What Have The Nonpartisan Research Agencies Ever Done For Us?


(For the youth of today, here is the reference.)

I see Americans for Tax Reform is against reappointment of Doug Elmendorf as CBO head. It is a remarkable document, insofar as it is so full of factual errors that the head spins. Montgomery at WaPo provides a point-by-point rebuttal of each of Grover Norquist’s assertions. Here’s a debunking of one of the most hysterical assertions:

…the agency promotes a “Failed Keynesian Economic Analysis,” Norquist says, that asserts that “higher taxes are good for the economy, even to the point of implying that growth is maximized when tax rates are 100 percent.”

Did the CBO really say that a 100 percent tax rate would be good for the economy? As evidence, Norquist points to a 2010 post by the Cato Institute’s Dan Mitchell, titled “Congressional Budget Office Says We Can Maximize Long-Run Economic Output with 100 Percent Tax Rates.”

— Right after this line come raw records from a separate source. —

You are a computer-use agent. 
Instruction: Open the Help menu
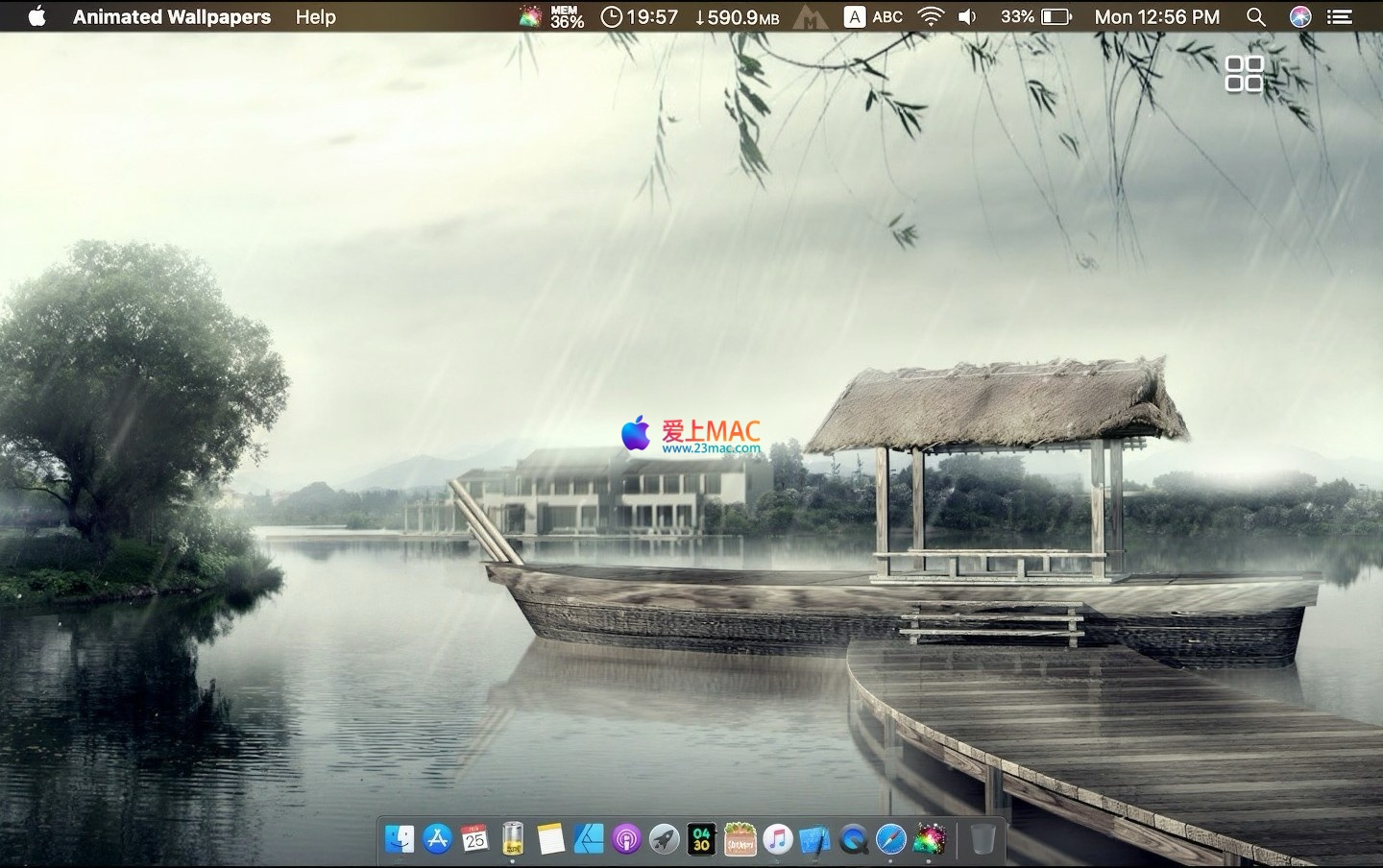(x=315, y=16)
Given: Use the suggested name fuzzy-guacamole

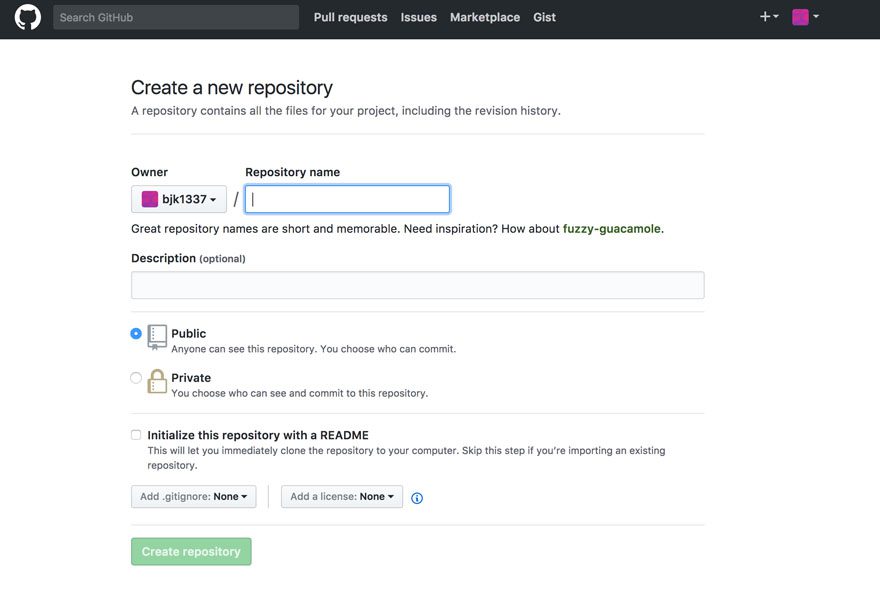Looking at the screenshot, I should tap(611, 229).
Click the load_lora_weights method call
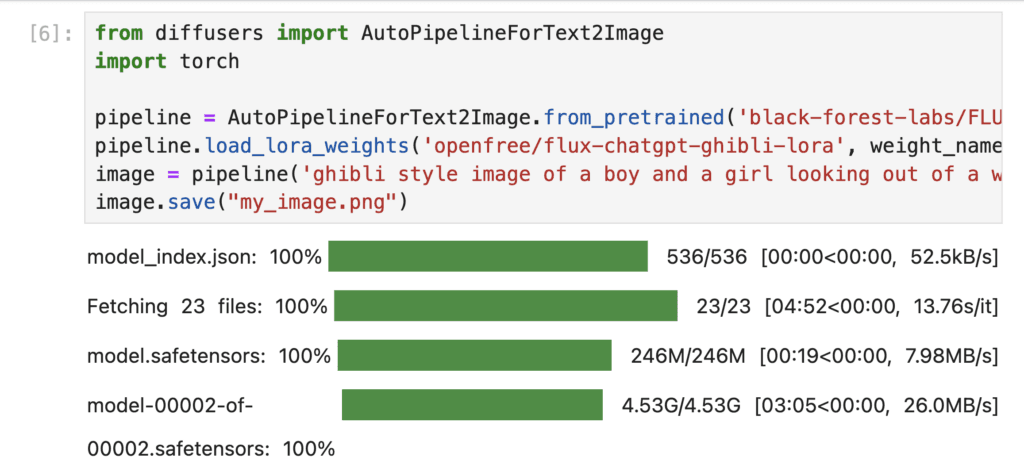The height and width of the screenshot is (476, 1024). 306,146
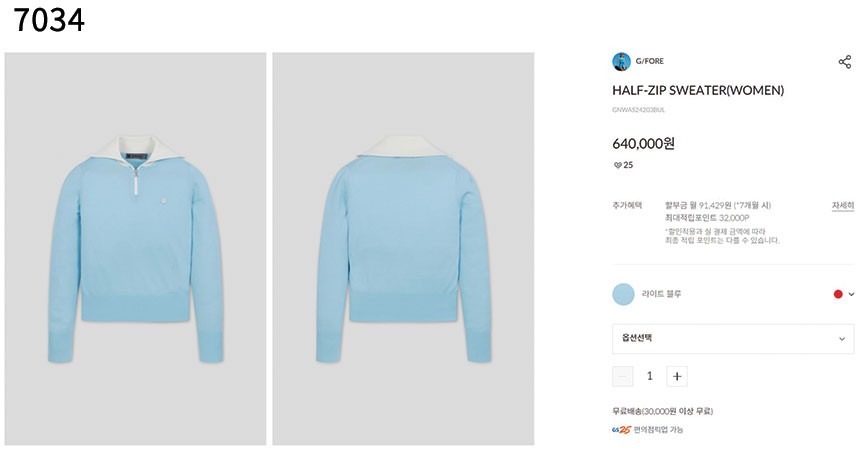
Task: Like the product using the heart icon
Action: coord(617,165)
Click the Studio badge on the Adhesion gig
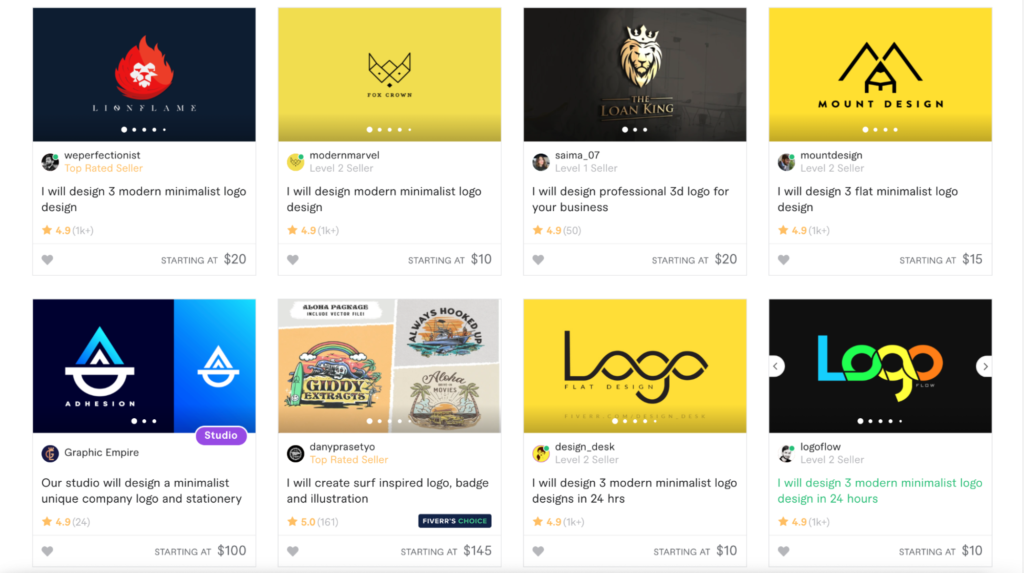 click(221, 435)
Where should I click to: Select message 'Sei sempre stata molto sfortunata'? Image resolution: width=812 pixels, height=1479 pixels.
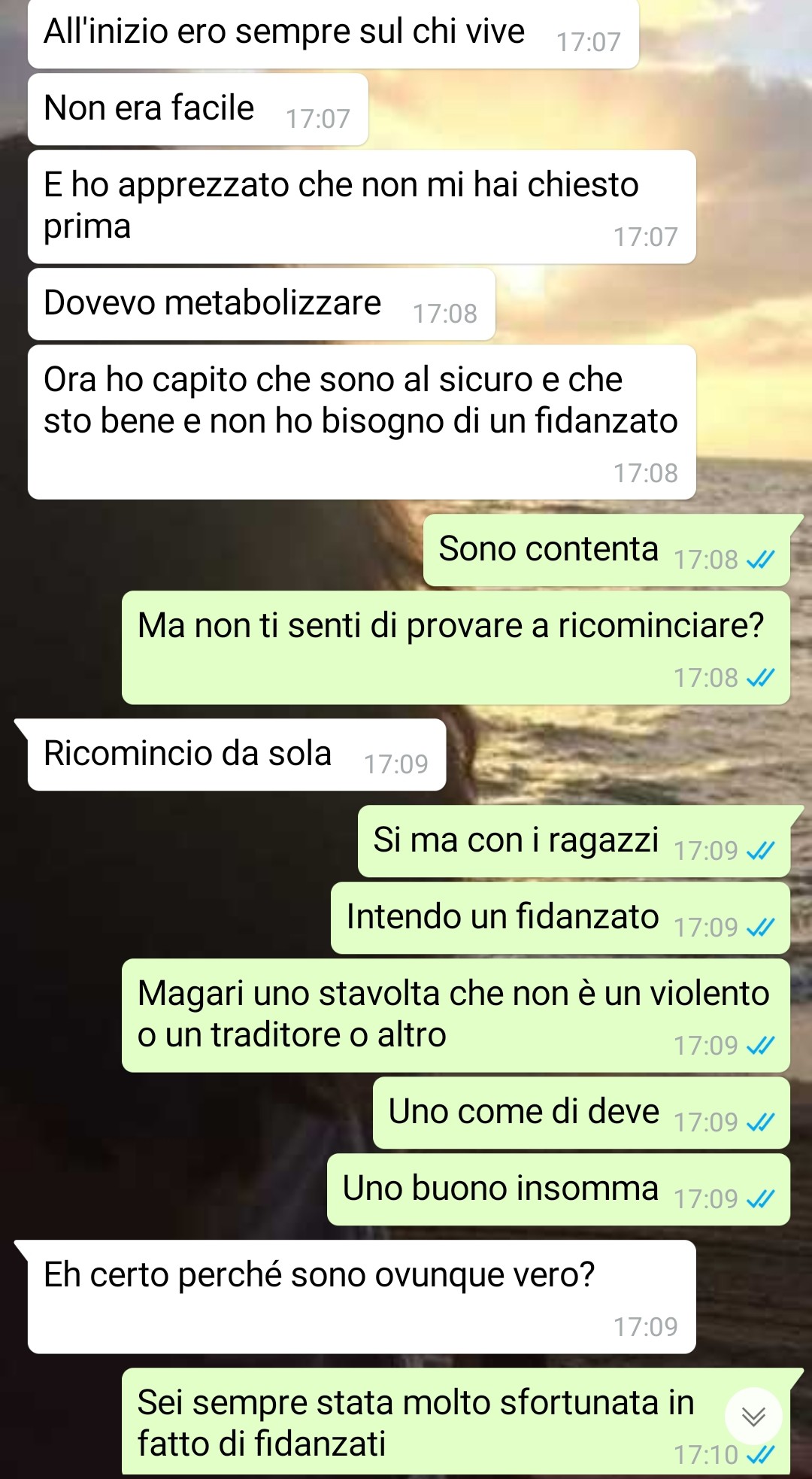pos(456,1422)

“I hope the title of this post is an exaggeration,” Mitchell writes, “but it’s certainly a logical conclusion based on” CBO’s claim that paying down the national debt — regardless of whether it’s through higher taxes or lower government spending — would be a good thing for the economy.

In other words, Norquist can’t be bothered to critique an actual CBO document — he relies on a paranoid fantasy of a CBO analysis.

My guess is that Mr. Norquist would want all tax provisions dynamically scored. I discuss an instance of CBO dynamic scoring of President Bush’s budget in this post. In that instance, dynamic scoring did not result in large differences. However, if dynamic scoring were to be applied to tax provisions, then I would say at a minimum, spending provisions should be also scored. Auerbach cites one criticism of only dynamically scoring revenues thus:

Dynamic effects of revenue legislation would come not only through supply-side incentive
effects, but also through budgetary effects. For example, tax cuts that encourage economic
activity could still have negative macroeconomic effects through the crowding out of capital
formation. Thus, all revenue provisions, not just those with significant incentive effects, would
need to be evaluated. The same argument applies to changes on the expenditure side.